Le 25 avril 2016, Ted Cruz et John Kasich ont annoncé qu’ils ne se concurrenceraient pas lors des prochaines primaires républicaines, mais qu’ils se partageraient les États à gagner.

Ted Cruz laisse l’Oregon (17 mai) et le Nouveau-Mexique (7 juin) au gouverneur de l’Ohio qui a, selon les sondages, de meilleures chances de battre Donald Trump dans ces deux États. En retour, John Kasich abandonne l’Indiana (3 mai).

Cette stratégie vise à empêcher Donald Trump de réunir les 1 237 délégués nécessaires pour se faire investir par la Convention du parti de sorte que celle-ci puisse investir un nouveau candidat, le général James Mattis ; une stratégie que nous évoquions il y a quinze jours [1] et que la presse états-unienne évoque depuis une semaine.

De son côté, le général James Mattis persiste à assurer que cette candidature n’est pas dans ses intention, malgré l’accord Cruz-Kasich, la collecte de fonds en sa faveur, son équipe de conseillers électoraux, et le soutien affiché des néo-conservateurs.

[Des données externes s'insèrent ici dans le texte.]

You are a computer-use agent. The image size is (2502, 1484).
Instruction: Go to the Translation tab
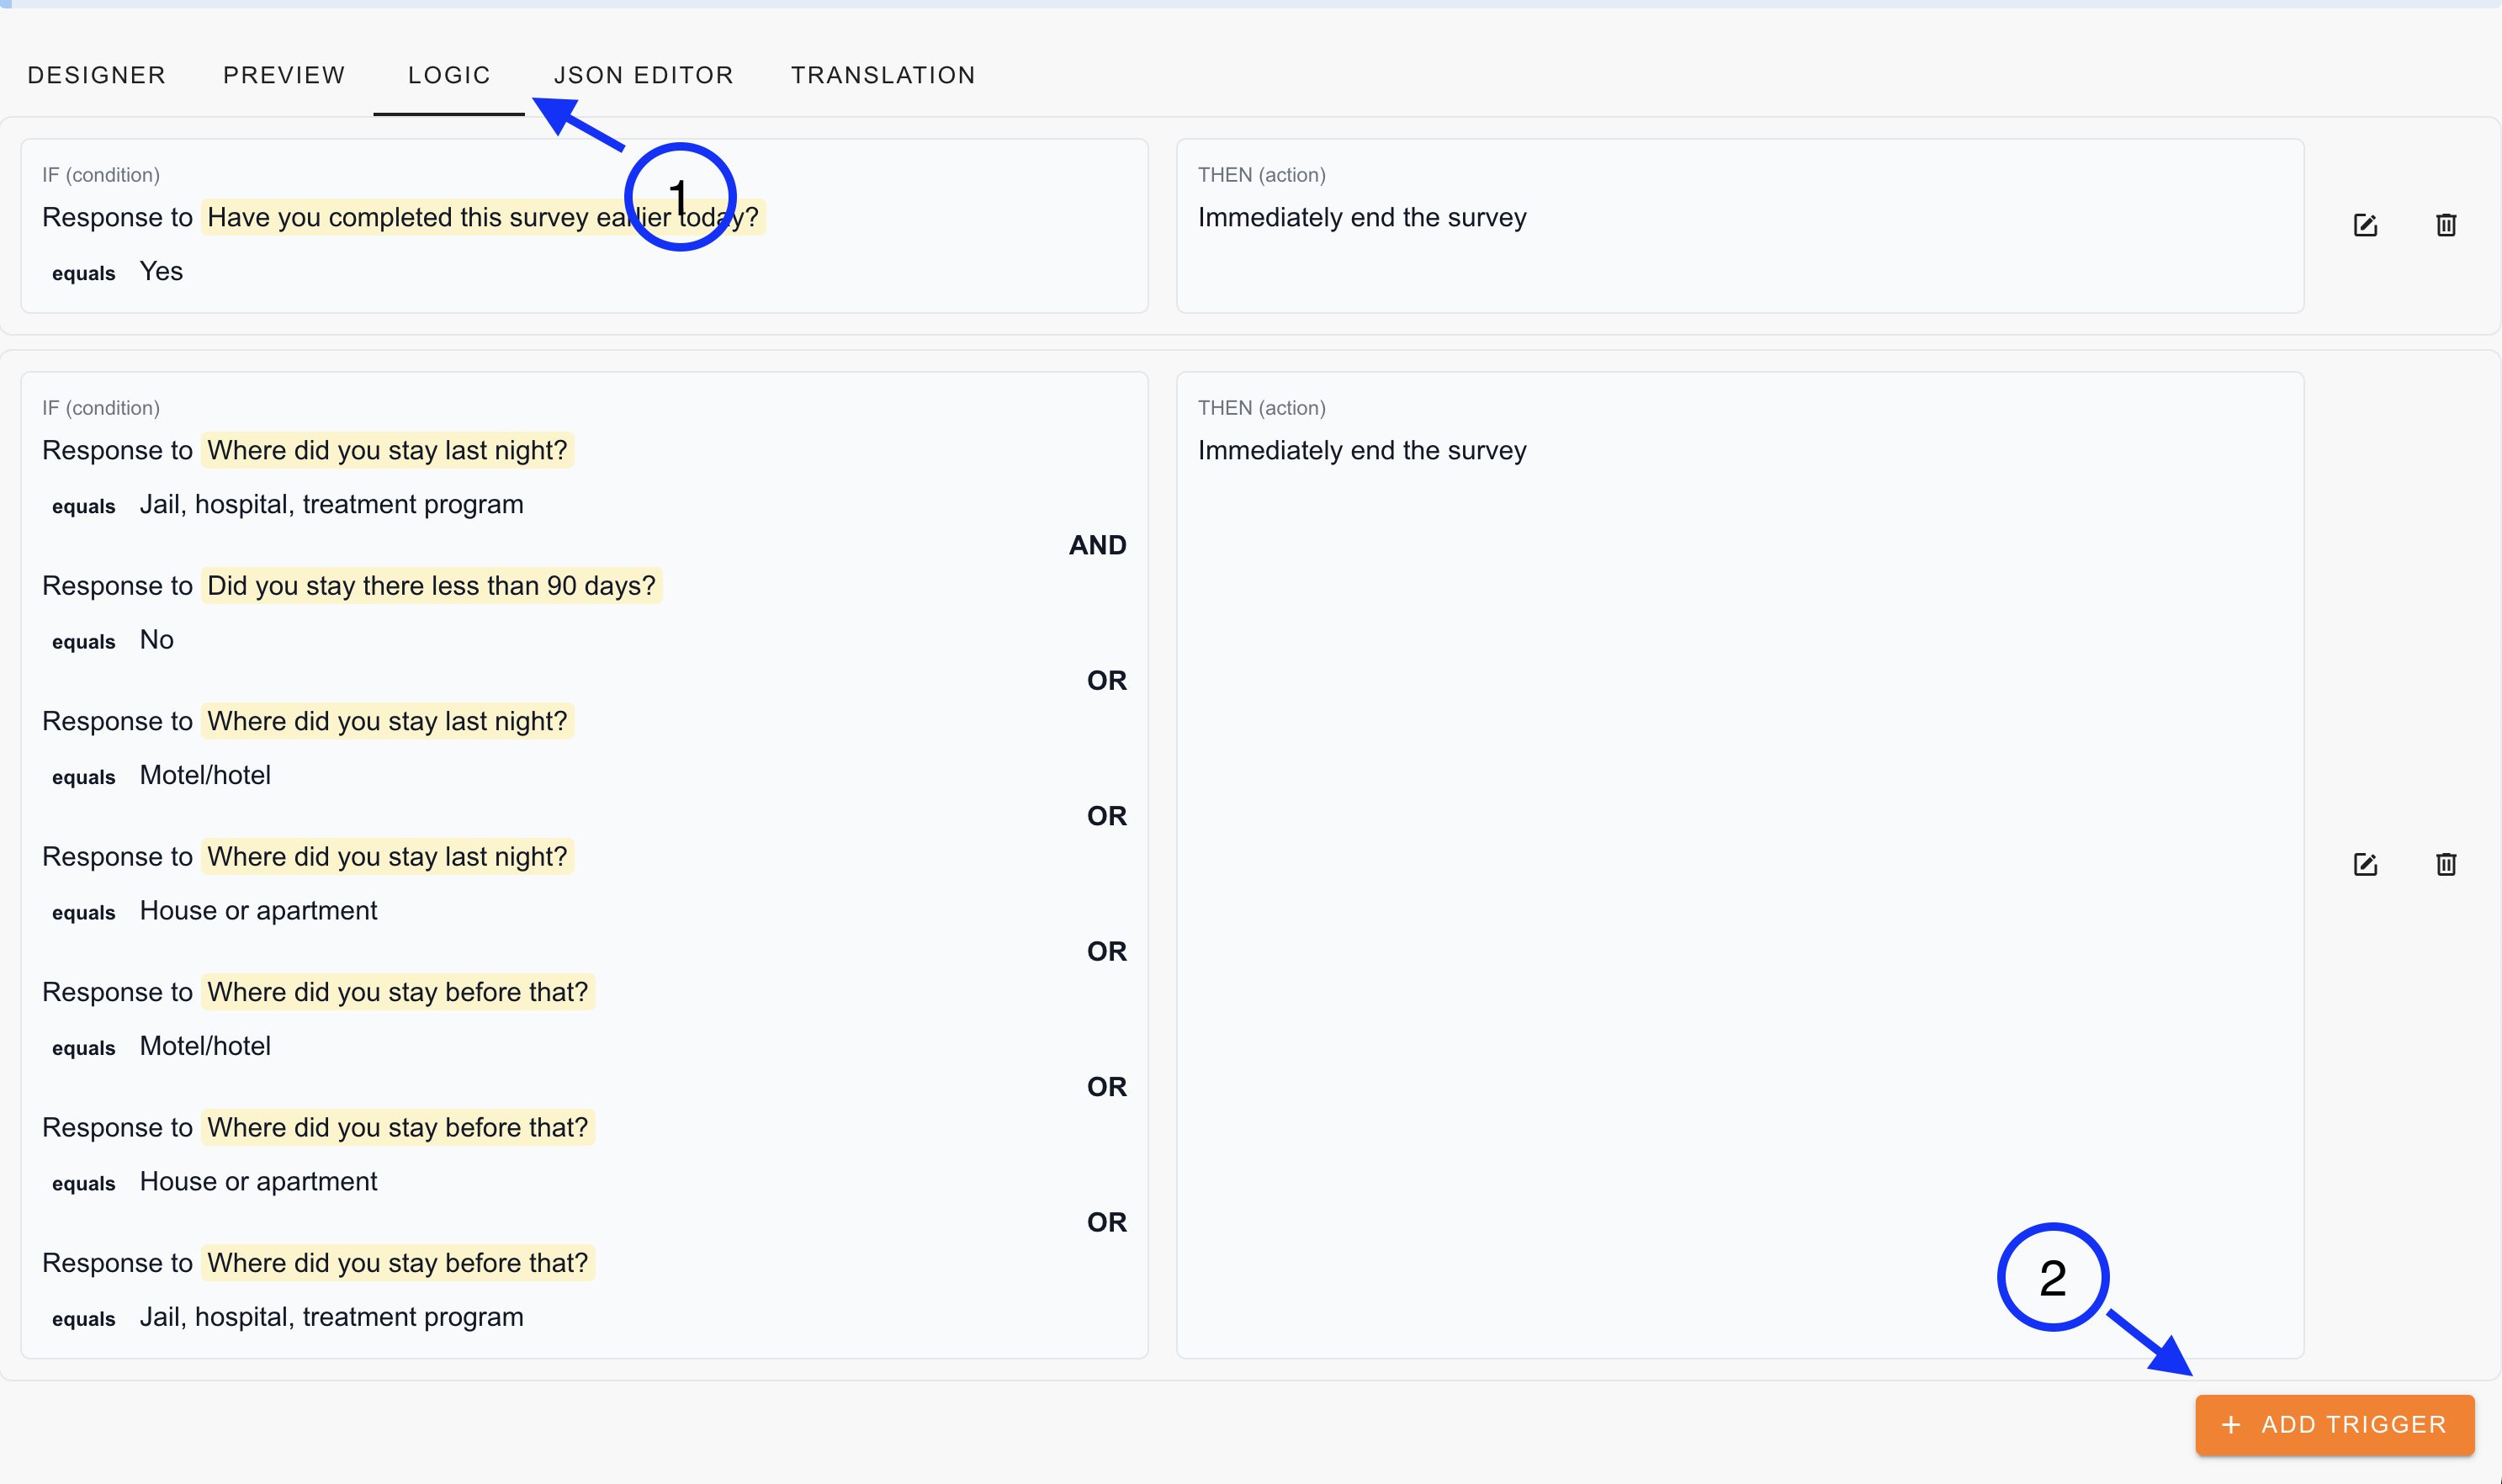click(x=883, y=75)
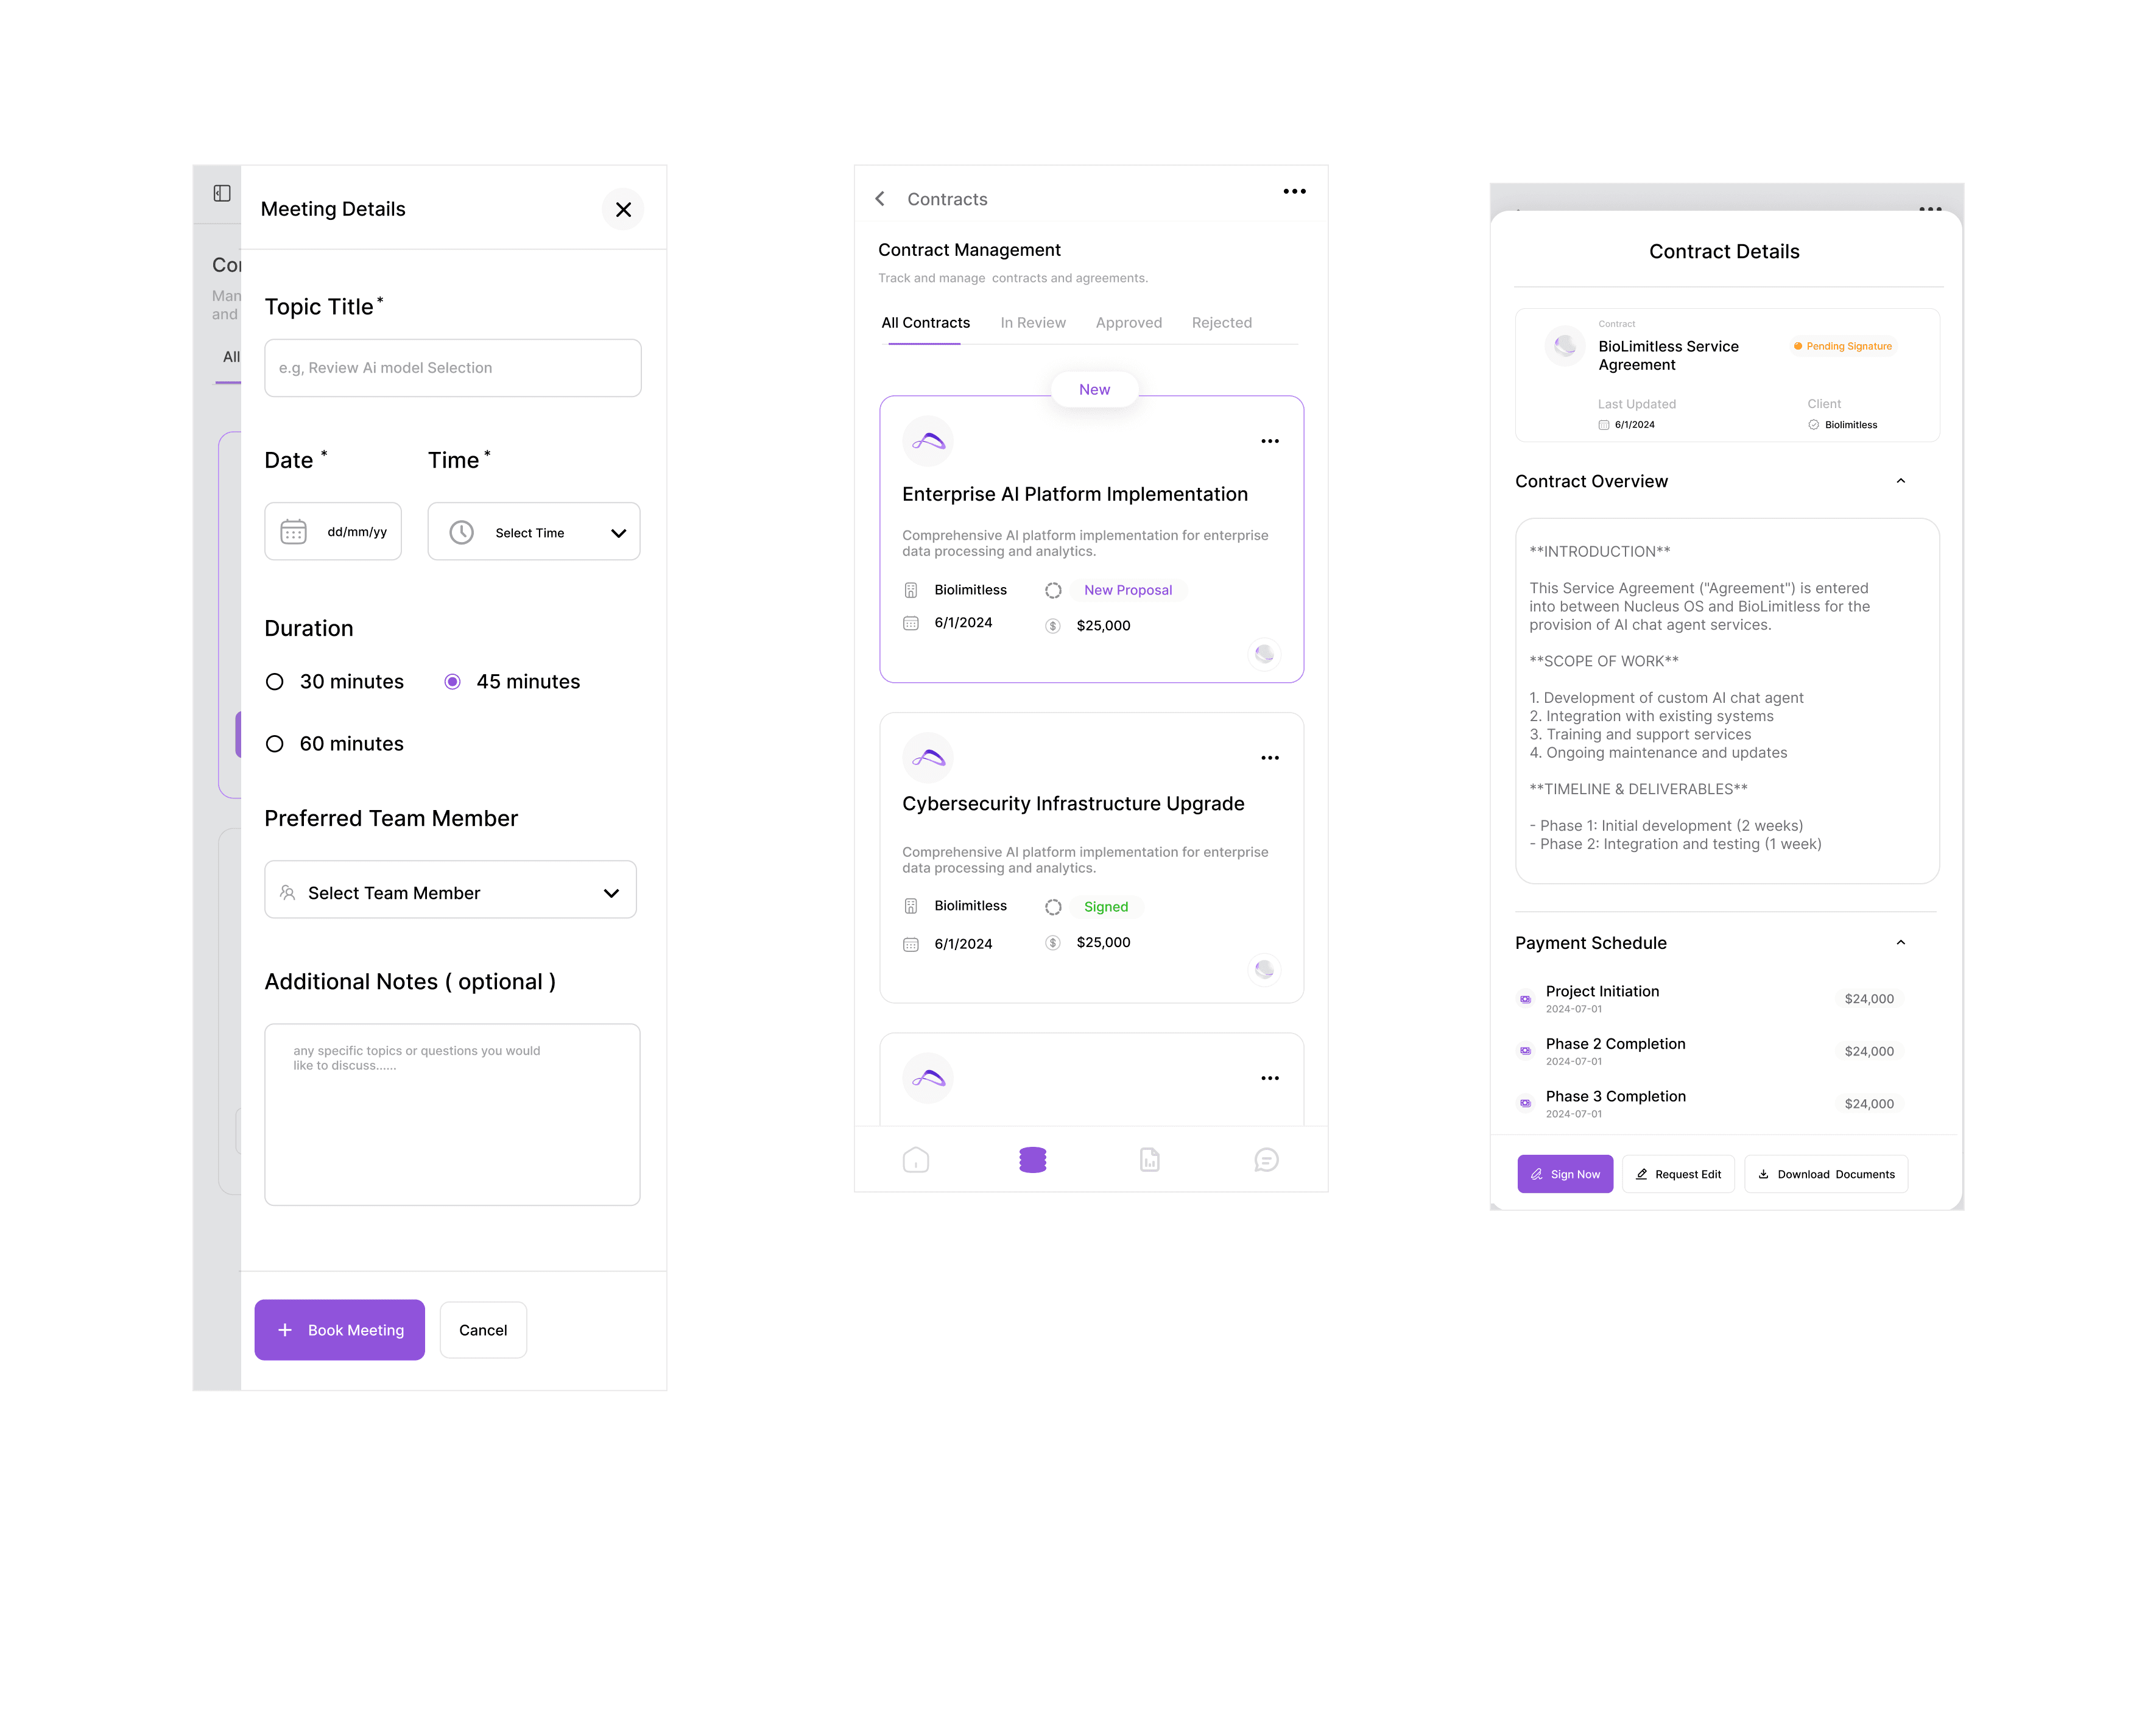Choose the 60 minutes duration option

(275, 744)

Présent la semaine dernière à Washington, le général a expliqué à ses nombreux interlocuteurs ses idées en matière de politique étrangère et de défense. Il s’est focalisé sur le danger que représente, selon lui, la Révolution iranienne. Il a longuement dénoncé le rôle du général Suleimani au Bahreïn et accusé d’antisémitisme l’ayatollah Ali Khamenei.

Lors d’une conférence au CSIS, il n’a pas condamné l’accord des 5+1 sur le nucléaire, reconnaissant que celui-ci avait obtenu une pause dans le programme d’armement iranien ; une pause, pas un arrêt. Mais il a déploré l’aveuglement de la Maison-Blanche qui a suivi.

Il a prédit un « avenir horrible » pour le « Moyen-Orient élargi ». « Nous savons que le vide laissé au Moyen-Orient sera rempli par des terroristes ou par l’Iran, ou de leurs substituts, ou encore par la Russie ... Afin de restaurer la dissuasion, nous devons montrer notre capacité et notre détermination », a-t-il poursuivi.

[1] « Un nouvel Eisenhower contre Trump ? », Réseau Voltaire, 11 avril 2016.